Sunday, June 19, 2011

I've been quiet for a few days.

I left you all when I arrived in Cambridge. Here at the University Library I had some research to undertake on behalf of the Local History Society. But that was a disappointment to say the least. There was a huge stack of letters written by the person whom I was seeking, but they wouldn't let me see them.

I needed an "introduction" from someone at the University who knows my research, so it seems, and it is by this method that the incestuousness of Mainstream Academia rumbles along. No-one from Cambridge University has had the time or inclination to review them (they have only been there for 100 years) but the Academic powers-that-be will be dammed if they are going to let an "outsider" get his hands on them and steal the thunder of the University. Far better that the papers remain unresearched and unreviewed. No wonder Mainstream Academia has such a poor reputation.

I had to wait there for a while too. You might remember the digger that I saw at Bacup. Well, we agreed to buy it and the money was transferred over. But it takes five days to move, and that meant I had a couple of days to kill. So here I was with a superfast internet connection, surrounded by books and beautiful girls and with a nice quiet close to sleep in just next to the Library, I had no plans to go anywhere. I spent the time reading the two volumes of The War in the Air - the history of the Royal Flying Corps in World War I.

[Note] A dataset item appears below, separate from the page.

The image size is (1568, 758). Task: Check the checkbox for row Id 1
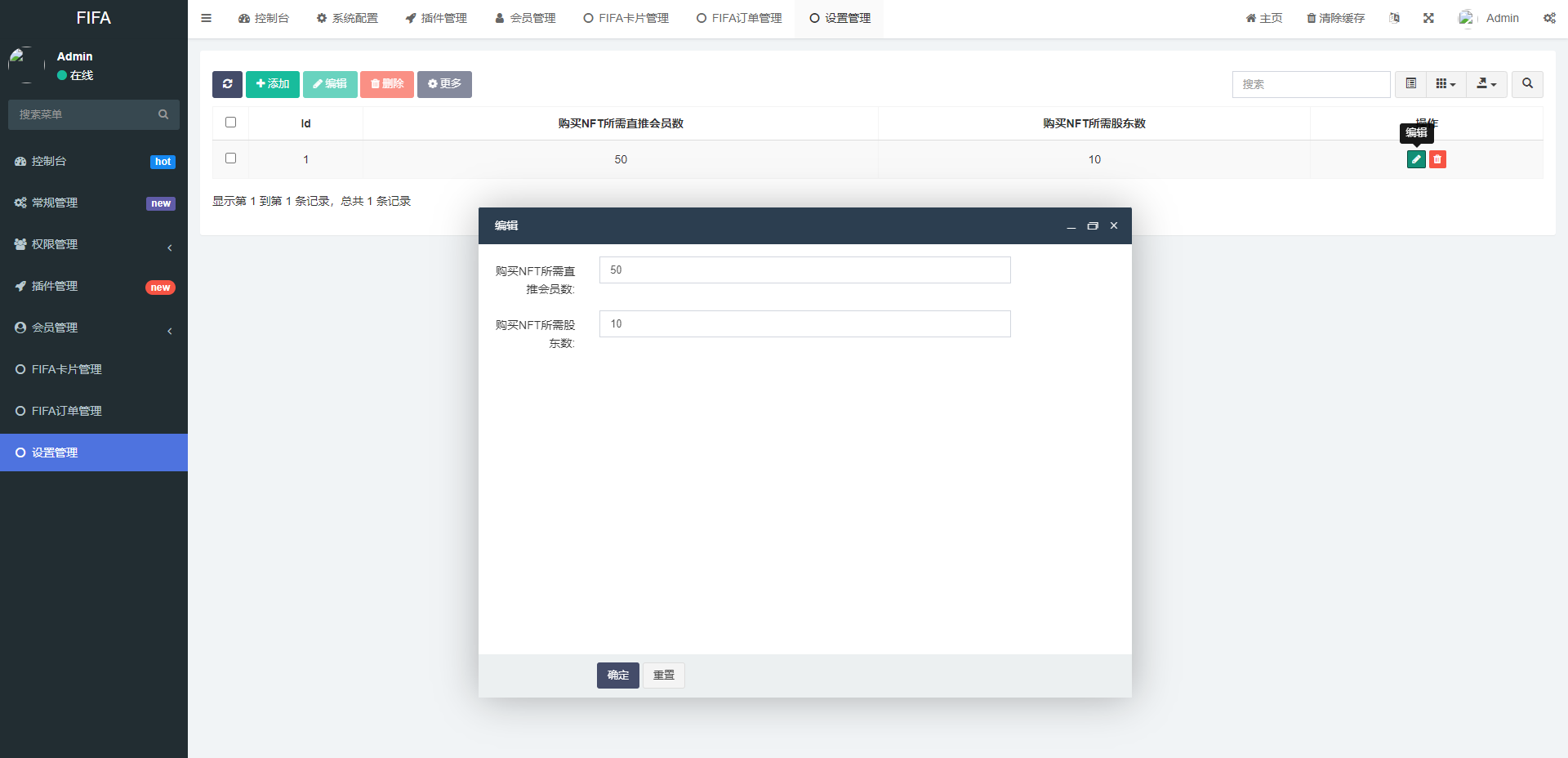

Thursday lunchtime the call came through, and so off to Kettering Screwfix went I, and then to Daventry for my new trailer. From there it was to Droitwich for Terry's ladder and then up to Accrington for the digger. I arrived at 20:10 and by 20:30 I was on the road again.

But it wasn't easy. The trailer is a car transporter so it only has two aluminium channels for the car wheels and the track is far too wide for the digger. We inprovised with a scaffolding plank but the weight was far too offset to the outside, and this meant that left-hand bends were interesting to say the least, with the left-hand trailer wheels lifting. It was a slow drive.

I made it to the Tunnel with just 10 minutes to spare, and they noticed the trailer and so that set me back £78 - not to mention the fuel that Caliburn was consuming. It was thirsty work. From Calais it was the péage as far as Troyes and that was an arm and a leg too, and the last leg was over the Monts de la Bourgogne via Auxerre - the part of the route that I wasn't looking forward to, with an out-of-balance trailer with a high centre of gravity.

It was about 20:45 when I reached Liz and Terry's, a working day of 32 hours and 30 minutes for anyone who might be interested. It goes without saying that Saturday morning didn't exist and it was 13:00 when I finally woke up.

Here it's something of a disaster. I can't find anything as plants and weeds have overgrown everything, and a tree has fallen down and flattened half my crops, and that's not good news at all. But I spent all afternoon emptying Caliburn and then reloading him with everthing that I need for this exhibition that I'm doing tomorrow.

And in other news, Caroline's cat Bigsy has crossed the Rainbow Bridge. Bigsy was 17 and yet had been in excellent health up until quite recently. But she had rapidly deteriorated this last few weeks and when I saw her she was really poorly and it was only a matter of time. But at least she went in her own time and her own place, amongst friends.